In the older material, elemental clerics were essentially described as a recent phenomenon on Athas, and that was chalked up to beings like Kossuth seeing a world where no other deities could, would, or even cared to intervene, and they finally had their chance to grab and hold something, so they were “sponsoring” worshipers. In this, all of the standard paraelemental (and even strange things that were called quasielementals - combinations of 3 elements) were present, but not a major force… yet. It was the opening salvo of an invasion, more or less… and some paraelemental things, like ooze and ice, just can find Athas unpalatable. At least Rain and Water have a really good sales pitch for converts.

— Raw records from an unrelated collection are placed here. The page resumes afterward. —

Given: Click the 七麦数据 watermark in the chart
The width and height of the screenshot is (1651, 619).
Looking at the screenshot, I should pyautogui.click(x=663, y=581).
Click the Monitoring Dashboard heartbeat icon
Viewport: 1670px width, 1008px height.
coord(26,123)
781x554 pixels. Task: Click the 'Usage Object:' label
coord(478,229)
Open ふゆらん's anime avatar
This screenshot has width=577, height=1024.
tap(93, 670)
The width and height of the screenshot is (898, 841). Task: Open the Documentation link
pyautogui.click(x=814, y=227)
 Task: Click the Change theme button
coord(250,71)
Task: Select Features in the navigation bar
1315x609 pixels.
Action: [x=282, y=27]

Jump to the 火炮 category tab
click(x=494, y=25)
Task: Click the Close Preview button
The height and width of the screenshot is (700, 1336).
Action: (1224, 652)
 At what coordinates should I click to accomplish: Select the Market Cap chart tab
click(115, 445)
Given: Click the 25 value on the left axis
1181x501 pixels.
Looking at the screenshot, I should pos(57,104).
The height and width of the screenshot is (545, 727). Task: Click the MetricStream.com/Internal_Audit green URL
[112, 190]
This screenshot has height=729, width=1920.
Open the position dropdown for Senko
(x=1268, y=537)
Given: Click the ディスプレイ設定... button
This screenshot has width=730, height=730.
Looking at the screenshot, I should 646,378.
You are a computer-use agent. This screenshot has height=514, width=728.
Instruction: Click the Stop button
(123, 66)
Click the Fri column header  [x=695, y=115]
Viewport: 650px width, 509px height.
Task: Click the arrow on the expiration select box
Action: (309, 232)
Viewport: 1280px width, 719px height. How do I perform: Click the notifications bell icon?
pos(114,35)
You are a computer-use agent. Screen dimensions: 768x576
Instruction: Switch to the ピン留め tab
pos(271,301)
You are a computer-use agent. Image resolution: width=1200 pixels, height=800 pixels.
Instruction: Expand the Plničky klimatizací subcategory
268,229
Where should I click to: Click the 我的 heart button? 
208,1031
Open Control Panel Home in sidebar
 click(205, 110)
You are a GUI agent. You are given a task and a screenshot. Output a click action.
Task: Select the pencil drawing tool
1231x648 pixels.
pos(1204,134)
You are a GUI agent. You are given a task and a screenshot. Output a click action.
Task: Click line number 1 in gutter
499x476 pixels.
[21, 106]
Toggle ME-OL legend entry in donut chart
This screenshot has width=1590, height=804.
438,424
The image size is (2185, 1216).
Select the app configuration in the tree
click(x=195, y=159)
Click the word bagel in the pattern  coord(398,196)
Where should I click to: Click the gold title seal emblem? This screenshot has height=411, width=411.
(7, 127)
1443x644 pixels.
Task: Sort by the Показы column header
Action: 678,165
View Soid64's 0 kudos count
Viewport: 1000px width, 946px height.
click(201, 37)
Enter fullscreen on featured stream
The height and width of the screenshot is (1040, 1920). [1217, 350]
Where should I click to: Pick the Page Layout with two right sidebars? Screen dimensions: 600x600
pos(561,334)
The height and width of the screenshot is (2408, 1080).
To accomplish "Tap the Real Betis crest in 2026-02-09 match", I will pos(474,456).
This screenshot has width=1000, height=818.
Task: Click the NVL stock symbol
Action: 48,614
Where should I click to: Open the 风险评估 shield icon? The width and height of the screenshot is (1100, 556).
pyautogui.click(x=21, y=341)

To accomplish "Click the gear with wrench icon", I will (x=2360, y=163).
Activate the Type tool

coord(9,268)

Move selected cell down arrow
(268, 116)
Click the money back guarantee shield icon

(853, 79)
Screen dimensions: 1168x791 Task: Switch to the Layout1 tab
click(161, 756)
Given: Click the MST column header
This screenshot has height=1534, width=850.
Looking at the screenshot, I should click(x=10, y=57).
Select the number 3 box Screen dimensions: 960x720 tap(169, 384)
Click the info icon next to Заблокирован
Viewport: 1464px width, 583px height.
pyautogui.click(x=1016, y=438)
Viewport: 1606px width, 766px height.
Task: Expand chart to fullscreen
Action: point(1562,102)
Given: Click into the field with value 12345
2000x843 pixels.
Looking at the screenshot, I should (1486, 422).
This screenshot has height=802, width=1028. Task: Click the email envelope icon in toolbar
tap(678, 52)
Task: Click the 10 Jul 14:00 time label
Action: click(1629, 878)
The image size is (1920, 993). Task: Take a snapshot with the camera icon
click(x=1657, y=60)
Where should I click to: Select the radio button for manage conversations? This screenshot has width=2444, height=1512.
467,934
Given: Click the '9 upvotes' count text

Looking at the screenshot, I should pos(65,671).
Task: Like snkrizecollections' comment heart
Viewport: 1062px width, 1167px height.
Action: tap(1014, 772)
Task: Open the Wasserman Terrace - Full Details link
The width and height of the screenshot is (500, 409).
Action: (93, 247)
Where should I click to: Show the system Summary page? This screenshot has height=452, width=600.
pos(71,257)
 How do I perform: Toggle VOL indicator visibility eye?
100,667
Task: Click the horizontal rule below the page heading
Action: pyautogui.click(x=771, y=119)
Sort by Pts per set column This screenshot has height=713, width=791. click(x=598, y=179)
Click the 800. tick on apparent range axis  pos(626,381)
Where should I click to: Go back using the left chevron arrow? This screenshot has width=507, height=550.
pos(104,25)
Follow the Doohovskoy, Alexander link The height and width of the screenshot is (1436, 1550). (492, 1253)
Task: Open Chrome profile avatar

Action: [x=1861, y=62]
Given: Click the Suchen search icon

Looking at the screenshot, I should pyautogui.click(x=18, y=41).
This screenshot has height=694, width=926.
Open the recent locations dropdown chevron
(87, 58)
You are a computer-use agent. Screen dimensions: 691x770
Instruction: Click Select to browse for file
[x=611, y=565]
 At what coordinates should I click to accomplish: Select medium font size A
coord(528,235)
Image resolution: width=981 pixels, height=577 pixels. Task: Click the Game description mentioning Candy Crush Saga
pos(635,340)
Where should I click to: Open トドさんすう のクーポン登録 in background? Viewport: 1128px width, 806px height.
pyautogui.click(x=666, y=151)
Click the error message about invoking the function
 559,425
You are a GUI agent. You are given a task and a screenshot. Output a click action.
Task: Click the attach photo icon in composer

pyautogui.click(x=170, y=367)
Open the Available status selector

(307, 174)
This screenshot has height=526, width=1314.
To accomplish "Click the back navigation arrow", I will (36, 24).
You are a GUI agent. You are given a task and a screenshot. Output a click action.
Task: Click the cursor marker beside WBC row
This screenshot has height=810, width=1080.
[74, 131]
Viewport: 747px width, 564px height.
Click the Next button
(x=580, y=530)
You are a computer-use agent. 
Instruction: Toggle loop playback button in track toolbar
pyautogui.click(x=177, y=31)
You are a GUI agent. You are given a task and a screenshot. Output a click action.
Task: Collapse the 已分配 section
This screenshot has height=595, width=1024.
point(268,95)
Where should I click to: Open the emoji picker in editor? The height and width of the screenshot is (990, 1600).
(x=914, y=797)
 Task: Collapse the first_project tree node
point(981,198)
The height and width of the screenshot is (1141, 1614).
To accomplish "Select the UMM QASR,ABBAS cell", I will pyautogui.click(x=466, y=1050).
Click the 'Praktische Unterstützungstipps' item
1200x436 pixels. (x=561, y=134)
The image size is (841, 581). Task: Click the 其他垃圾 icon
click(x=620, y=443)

In this take, long before the Sorcerer-Kings were described as being aware of the planes, it was taken as a “duh, of course they can worm in and out if they really wanted to.” It was shown that only Oronis, Andropinis, Dregoth, and to a much lesser extent Nibenay, had any interest in what was out there beyond “big, nasty, powerful, deities that are capable of doing worse than what we did to Athas”. In a way, the Sorcerer-Kings were shown to view themselves as legitimate protectors of their world from these dangerous “outsiders”, and in some ways Athas is as much their planar domain as a normal setting. Their ability to shape the landscape by “magic!” without much in the way of how ever being explained (not talking about simple defiling, here) is very close to being a “divinely morphic” descriptor. They can also grant spells, and though I know it was explained a while back how this happens, at the time it lent a very credible nod to the overall tone that the setting was in some strange migration to becoming an odd, new, probably Outer or Demi, plane. At the time, the only other settings as “strange” in terms of cosmology things were Ravenloft (a plane) and Spelljammer (speaks for itself). Of course, there has to be a door to Athas in Sigil (opened on/around the Pristine Tower in the game I played), and in this game there was one somewhere in the Abyss (probably more than one), one in the City of Bones, one somewhere in Limbo, and one somewhere in Asmodeus’ palace that I can recall, and then various passages in the Elemental Planes. Of course, with the Planescapes focus on the Blood War at the time, Athas was, again, a hard place to get to but viewed as a very fertile ground for recruits/schemes/worship and any number of other nefarious things.
I’ve always used a take like this when DMing, as it seems to make more sense to me on a plausible explanation of why Athas has screwy planar mechanics. It essentially means throwing out everything after the Crimson Legion novel, especially the 4th Ed. stuff, but… some of the 4th Ed. stuff meshes fairly well with it, too.